■ **Page text**:
»»

As part of the stimulus package, the Economic Aid to Hard-Hit Small Businesses, Nonprofits and Venues Act (the “Act”), appropriates $284.5 billion dollars to reopen the PPP loan program for first-and second-time borrowers and extends the program until March 31, 2021. The Act sets aside $35 billion for first time borrowers, $15 billion of which is to be applied to loans for smaller businesses with 10 or fewer employees, or loans of less than $250,000 in low-income areas and $25 billion for second draw PPP loans for smaller borrowers with 10 or fewer employees, or loans less than $250,000 in low-income areas.

The second draw provisions will enable a small business to receive a second PPP loan of up to $2 million if the small business has less than 300 employees, has used or will use the full amount of the first PPP loan, and can demonstrate a revenue reduction of 25 percent as determined by gross receipts during the first, second, third or, only with respect to loan applications submitted on or after January 1, 2021, the fourth quarter in 2020, as compared to the same quarter in 2019. In general, borrowers may receive a loan amount of up to 2.5 times the average monthly payroll costs in the one year prior to the loan or calendar year.

««

■ **Tasks and exercises**:
A. Print the PPP passage from "The second draw" to "or calendar year.".
B. Answer these questions from the PPP passage:
(i) How much does the Act appropriate to reopen the PPP loan program?
(ii) What is the largest second PPP loan a small business can receive?
(iii) What revenue reduction must a business show to qualify for a second draw loan?
C. Pick up the PPP passage after its last sentence and keep writing.

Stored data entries

»»

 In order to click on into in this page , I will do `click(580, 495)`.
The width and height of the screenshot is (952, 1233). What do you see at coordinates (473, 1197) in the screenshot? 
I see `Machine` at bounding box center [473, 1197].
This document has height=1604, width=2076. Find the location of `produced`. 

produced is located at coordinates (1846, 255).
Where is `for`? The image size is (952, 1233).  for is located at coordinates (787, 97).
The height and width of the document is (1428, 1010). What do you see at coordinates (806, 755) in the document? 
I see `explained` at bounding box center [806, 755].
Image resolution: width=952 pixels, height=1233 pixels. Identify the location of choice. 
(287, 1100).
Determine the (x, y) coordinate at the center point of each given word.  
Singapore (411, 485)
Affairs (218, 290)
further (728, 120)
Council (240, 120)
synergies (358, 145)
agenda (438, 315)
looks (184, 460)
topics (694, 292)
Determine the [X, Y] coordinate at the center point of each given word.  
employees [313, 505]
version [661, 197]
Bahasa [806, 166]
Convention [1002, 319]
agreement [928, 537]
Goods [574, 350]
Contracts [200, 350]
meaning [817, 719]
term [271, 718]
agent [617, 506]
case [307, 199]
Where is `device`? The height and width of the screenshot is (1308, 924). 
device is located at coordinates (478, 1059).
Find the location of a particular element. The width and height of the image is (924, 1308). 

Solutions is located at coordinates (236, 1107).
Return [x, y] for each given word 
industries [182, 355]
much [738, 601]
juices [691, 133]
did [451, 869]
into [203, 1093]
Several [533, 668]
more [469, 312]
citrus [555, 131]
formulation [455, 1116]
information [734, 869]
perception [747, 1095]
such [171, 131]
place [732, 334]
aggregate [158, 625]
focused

««

■ **Numbered answers**:
A.
The second draw provisions will enable a small business to receive a second PPP loan of up to $2 million if the small business has less than 300 employees, has used or will use the full amount of the first PPP loan, and can demonstrate a revenue reduction of 25 percent as determined by gross receipts during the first, second, third or, only with respect to loan applications submitted on or after January 1, 2021, the fourth quarter in 2020, as compared to the same quarter in 2019. In general, borrowers may receive a loan amount of up to 2.5 times the average monthly payroll costs in the one year prior to the loan or calendar year.

B.
(i) $284.5 billion
(ii) Up to $2 million
(iii) 25 percent

C.
For loans of $150,000 or less, borrowers may submit a certification attesting that the borrower meets the revenue loss requirements. Non-profits and veterans’ organizations may utilize gross receipts to calculate their revenue loss standard.

The Act creates a simplified PPP loan forgiveness application for loans of $150,000 or less. The borrower is required to sign and submit a one-page certification that lists the loan amount, the number of employees the borrower was able to retain because of the loan, and the estimated total amount of the loan spent on payroll costs. No additional documentation may be requested. The SBA is directed to create this form within 24 days of enactment of the Act.

Other PPP loan changes include: expansion of the list of funds that qualify for loan forgiveness to include covered operations, property damage costs due to public disturbances that occurred during 2020 that are not covered by insurance, covered supplier costs, and covered worker protection expenditures including Personal Protective Equipment (PPE); expansion of payroll costs to include group life, disability, vision or dental insurance; permitting borrowers whose loan calculations have increased due to changes in interim final rules to work with lenders to modify their loan amount regardless if the loan has been fully disbursed.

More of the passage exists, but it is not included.